What is required:
All lines below containing "will" are to be listed.

Saved data entries:
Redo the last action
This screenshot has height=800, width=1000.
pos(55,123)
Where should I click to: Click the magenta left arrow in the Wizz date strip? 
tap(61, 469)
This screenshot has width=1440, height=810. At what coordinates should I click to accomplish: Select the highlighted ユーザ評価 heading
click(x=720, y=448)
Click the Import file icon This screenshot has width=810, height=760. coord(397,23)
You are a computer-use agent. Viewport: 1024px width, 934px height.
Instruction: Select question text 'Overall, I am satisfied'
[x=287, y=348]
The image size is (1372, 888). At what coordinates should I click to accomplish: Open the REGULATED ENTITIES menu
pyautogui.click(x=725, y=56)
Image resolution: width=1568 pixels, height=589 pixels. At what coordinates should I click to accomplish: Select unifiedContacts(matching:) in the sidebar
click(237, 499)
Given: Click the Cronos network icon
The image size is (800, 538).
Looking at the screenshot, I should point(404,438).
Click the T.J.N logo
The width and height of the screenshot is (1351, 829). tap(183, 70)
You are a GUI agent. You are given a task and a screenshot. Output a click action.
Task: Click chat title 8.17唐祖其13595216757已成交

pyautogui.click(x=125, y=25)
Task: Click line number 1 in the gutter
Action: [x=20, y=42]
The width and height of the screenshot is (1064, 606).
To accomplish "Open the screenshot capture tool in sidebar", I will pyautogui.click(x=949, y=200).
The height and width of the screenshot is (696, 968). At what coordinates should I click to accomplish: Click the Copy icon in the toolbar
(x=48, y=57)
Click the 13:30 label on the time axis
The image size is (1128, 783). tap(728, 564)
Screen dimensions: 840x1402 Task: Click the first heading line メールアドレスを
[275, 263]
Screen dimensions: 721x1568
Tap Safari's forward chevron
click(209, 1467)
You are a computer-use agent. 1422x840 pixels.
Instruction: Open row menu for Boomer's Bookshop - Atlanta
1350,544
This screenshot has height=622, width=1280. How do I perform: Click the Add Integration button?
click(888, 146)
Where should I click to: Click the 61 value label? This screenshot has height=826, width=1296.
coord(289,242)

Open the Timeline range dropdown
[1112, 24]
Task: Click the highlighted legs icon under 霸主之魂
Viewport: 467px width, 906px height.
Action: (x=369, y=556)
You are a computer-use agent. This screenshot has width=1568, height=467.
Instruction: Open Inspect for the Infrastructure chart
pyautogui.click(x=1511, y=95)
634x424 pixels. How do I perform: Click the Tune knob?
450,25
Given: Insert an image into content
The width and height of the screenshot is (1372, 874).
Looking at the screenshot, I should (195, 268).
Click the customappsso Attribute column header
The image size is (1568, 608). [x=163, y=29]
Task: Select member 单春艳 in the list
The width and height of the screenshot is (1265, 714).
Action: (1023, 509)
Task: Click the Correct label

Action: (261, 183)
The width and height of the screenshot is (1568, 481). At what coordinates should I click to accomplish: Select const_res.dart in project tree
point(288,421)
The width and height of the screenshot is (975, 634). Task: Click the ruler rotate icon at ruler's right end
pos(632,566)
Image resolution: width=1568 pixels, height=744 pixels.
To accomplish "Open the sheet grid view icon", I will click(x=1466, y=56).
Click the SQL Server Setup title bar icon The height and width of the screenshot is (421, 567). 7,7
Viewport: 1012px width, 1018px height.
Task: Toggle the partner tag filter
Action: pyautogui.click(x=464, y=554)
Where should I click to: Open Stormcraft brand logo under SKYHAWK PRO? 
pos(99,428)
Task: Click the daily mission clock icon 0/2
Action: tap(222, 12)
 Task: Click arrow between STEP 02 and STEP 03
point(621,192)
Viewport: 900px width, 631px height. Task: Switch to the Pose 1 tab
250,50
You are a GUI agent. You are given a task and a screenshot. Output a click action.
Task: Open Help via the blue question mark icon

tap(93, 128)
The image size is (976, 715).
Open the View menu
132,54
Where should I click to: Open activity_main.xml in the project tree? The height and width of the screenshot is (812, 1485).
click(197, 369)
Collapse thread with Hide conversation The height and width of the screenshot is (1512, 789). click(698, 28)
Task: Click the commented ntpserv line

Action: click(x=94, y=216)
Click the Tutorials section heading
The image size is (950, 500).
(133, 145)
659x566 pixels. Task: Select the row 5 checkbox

Answer for this exercise:
To accomplish "Open the screenshot capture tool in sidebar", I will pyautogui.click(x=949, y=200).
To accomplish "Open the sheet grid view icon", I will click(x=1466, y=56).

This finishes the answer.